Cela fait plus d’un mois que le couvre-feu est instauré. Depuis le 20 octobre à ce jour la circulation est permise de 5h à 20h du lundi au vendredi. Par contre au week-end de 5h à 19h. De ce fait, rester chez soi est ressenti comme étant un vrai malaise. D’ailleurs, les conséquences économiques sont lourdes. Mais plus encore, les restaurateurs ont encore le sentiment de payer l’addition… car le monde de la nuit se met en sommeil …Plus de sorties, plus de consommation. On se demande d’ailleurs comment les barmans, les serveurs, les Dj, etc… vivent-ils ?
Amine, un jeune barman, s’interroge sur l’utilité du couvre-feu. « Il suffit de suivre le protocole sanitaire à la lettre, et qu’on nous laisser travailler… Cela devient de plus en plus gênant, on ne sait vraiment pas jusqu’à quand ça va durer ! « , s’exclame-t-il.
De son côté, Fadhel, DJ et gérant d’un bar lounge, souligne pour sa part: « Indépendamment du confinement, il y a le couvre-feu que l’Etat a imposé. Ce qui rend le monde de la nuit pratiquement inexistant. Tout le monde est touché et personne n’est épargné. A commencer par le personnel, les agents de sécurité, les artistes… D’ailleurs, il n’était pas possible de garder toute notre équipe. Nous avons dû licencier une partie du personnel. Car nous n’avons plus les moyens de payer les salaires de tout l’effectif. Alors, effectivement, il y a eu des victimes de la crise. Nous avons conservé le strict nécessaire. Et pour parler chiffres, seul le tiers du personnel est resté. Malheureusement, il y a un ordre de priorité. »

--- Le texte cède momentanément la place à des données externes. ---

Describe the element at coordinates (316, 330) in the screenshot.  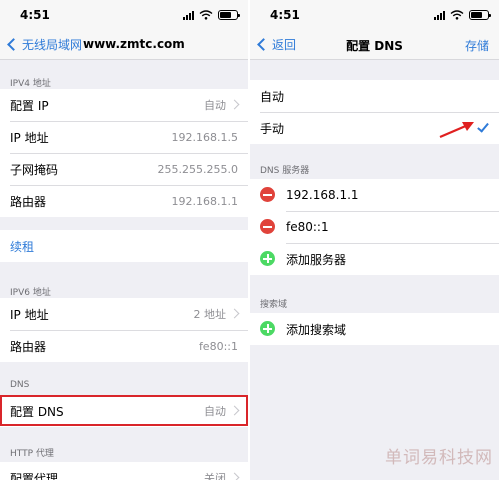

Et de poursuivre : « Si le couvre-feu se prolonge, j’ignore comment nous terminerions l’année. Mais ce que j’espère, c’est qu’il s’arrête. Par ailleurs, ce qui s’est passé avec la crise sanitaire n’a rien à voir avec la période de couvre-feu instauré en 2015, suite à une attaque terroriste. Aujourd’hui, la situation est beaucoup plus grave pour notre secteur. Ainsi, en tant que DJ, je n’arrive même pas à couvrir une partie de mes frais. Actuellement, je ne demande qu’une chose, nous permettre de reprendre notre activité. Sachant qu’on essaie d’appliquer au mieux le protocole sanitaire. »
Il en va de même pour Adem, serveur qui lui aussi souhaite la reprise de son activité. Tout en déclarant: « Nous n’avons plus de quoi vivre. J’espère que l’activité reprenne. C’est malheureux ce qui se passe ».
Ridha, gérant d’un bar lounge, répète lui aussi sans cesse « on souffre » … Il nous confie : « On a fermé durant trois mois (mars, avril et mai) et on a repris le 4 juin. Fort heureusement que nous avons pu reprendre le travail avec notre clientèle tunisienne. Vous savez, il y a un vieux proverbe français : « L’hirondelle ne fait pas le printemps », comment on peut travailler alors que le couvre-feu est imposé à 20h… Mais plus encore, les gens ne pourront pas sortir alors qu’ils finissent tard… Autrement dit, ils pourront venir pour un afterwork. Mais imposer une telle heure n’est pas une solution adéquate ».
Avant de continuer: « J’ai 36 ans de carrière (janvier 1987) et je peux vous garantir que j’ai assisté à des événements tragiques mais cette crise économique, c’est du jamais vu. D’ailleurs, on ne peut pas la comparer avec les émeutes du 14 janvier 2011 ou encore celle du couvre-feu de 2015 suite à l’attaque terroriste du 24 novembre 2015. Aujourd’hui, tout le monde est endetté… »
Aujourd’hui, aucun secteur n’est épargné ! Le monde de la musique n’est pas en reste. C’est ce que nous affirme Malek Lakhoua, artiste, musicien, et pilier de la scène jazzy qui revient sur la situation des artistes en ce temps de crise sanitaire où l’absence des festivals est ressentie.
Et de conclure: « Ce sentiment d’être en contact avec le public, proposer des projets différents et jouer dans différents clubs, au théâtre ou au festival, nous a été retiré à cause de la Covid-19. Même si la vague du live-streaming a séduit, ce modèle n’est pas économiquement viable en Tunisie puisqu’il se base sur les donations et les subventions pour payer les concerts. L’absence du festival nous peine. J’espère que dans les prochains mois, les artistes pourront se produire sur scène. »
Pour beaucoup de Tunisiens, le couvre-feu a eu des répercussions néfastes, en attendant des jours meilleurs où toute activité nocturne reprenne.